## Work required
Nothing in the data may be altered; restate all of it exactly.

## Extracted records
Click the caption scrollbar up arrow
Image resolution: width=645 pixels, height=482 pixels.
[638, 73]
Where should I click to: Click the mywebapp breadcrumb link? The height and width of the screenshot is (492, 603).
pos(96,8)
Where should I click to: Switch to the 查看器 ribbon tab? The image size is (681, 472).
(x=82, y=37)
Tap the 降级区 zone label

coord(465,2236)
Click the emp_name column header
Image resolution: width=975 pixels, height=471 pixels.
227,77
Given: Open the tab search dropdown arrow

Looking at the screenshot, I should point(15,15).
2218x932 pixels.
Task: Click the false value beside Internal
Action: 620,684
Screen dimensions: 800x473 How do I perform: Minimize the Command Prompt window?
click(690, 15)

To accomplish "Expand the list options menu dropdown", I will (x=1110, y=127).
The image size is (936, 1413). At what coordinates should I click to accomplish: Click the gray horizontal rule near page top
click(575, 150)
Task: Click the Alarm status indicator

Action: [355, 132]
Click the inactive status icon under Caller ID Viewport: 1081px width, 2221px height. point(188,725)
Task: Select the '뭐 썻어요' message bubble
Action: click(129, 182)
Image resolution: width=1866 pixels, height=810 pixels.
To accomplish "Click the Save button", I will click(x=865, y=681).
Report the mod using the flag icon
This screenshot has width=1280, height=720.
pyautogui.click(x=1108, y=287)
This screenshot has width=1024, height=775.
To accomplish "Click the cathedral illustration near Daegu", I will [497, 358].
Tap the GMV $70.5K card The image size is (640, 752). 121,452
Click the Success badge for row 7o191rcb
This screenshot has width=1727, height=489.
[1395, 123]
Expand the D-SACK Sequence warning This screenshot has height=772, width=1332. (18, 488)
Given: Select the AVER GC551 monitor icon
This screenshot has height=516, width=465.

## Your solution
Click the caption scrollbar up arrow
Image resolution: width=645 pixels, height=482 pixels.
[638, 73]
Where should I click to: Click the mywebapp breadcrumb link? The height and width of the screenshot is (492, 603).
pos(96,8)
Where should I click to: Switch to the 查看器 ribbon tab? The image size is (681, 472).
(x=82, y=37)
Tap the 降级区 zone label

coord(465,2236)
Click the emp_name column header
Image resolution: width=975 pixels, height=471 pixels.
227,77
Given: Open the tab search dropdown arrow

Looking at the screenshot, I should point(15,15).
2218x932 pixels.
Task: Click the false value beside Internal
Action: 620,684
Screen dimensions: 800x473 How do I perform: Minimize the Command Prompt window?
click(690, 15)

To accomplish "Expand the list options menu dropdown", I will (x=1110, y=127).
The image size is (936, 1413). At what coordinates should I click to accomplish: Click the gray horizontal rule near page top
click(575, 150)
Task: Click the Alarm status indicator

Action: [355, 132]
Click the inactive status icon under Caller ID Viewport: 1081px width, 2221px height. point(188,725)
Task: Select the '뭐 썻어요' message bubble
Action: click(129, 182)
Image resolution: width=1866 pixels, height=810 pixels.
To accomplish "Click the Save button", I will click(x=865, y=681).
Report the mod using the flag icon
This screenshot has width=1280, height=720.
pyautogui.click(x=1108, y=287)
This screenshot has width=1024, height=775.
To accomplish "Click the cathedral illustration near Daegu", I will [497, 358].
Tap the GMV $70.5K card The image size is (640, 752). 121,452
Click the Success badge for row 7o191rcb
This screenshot has width=1727, height=489.
[1395, 123]
Expand the D-SACK Sequence warning This screenshot has height=772, width=1332. (18, 488)
Given: Select the AVER GC551 monitor icon
This screenshot has height=516, width=465.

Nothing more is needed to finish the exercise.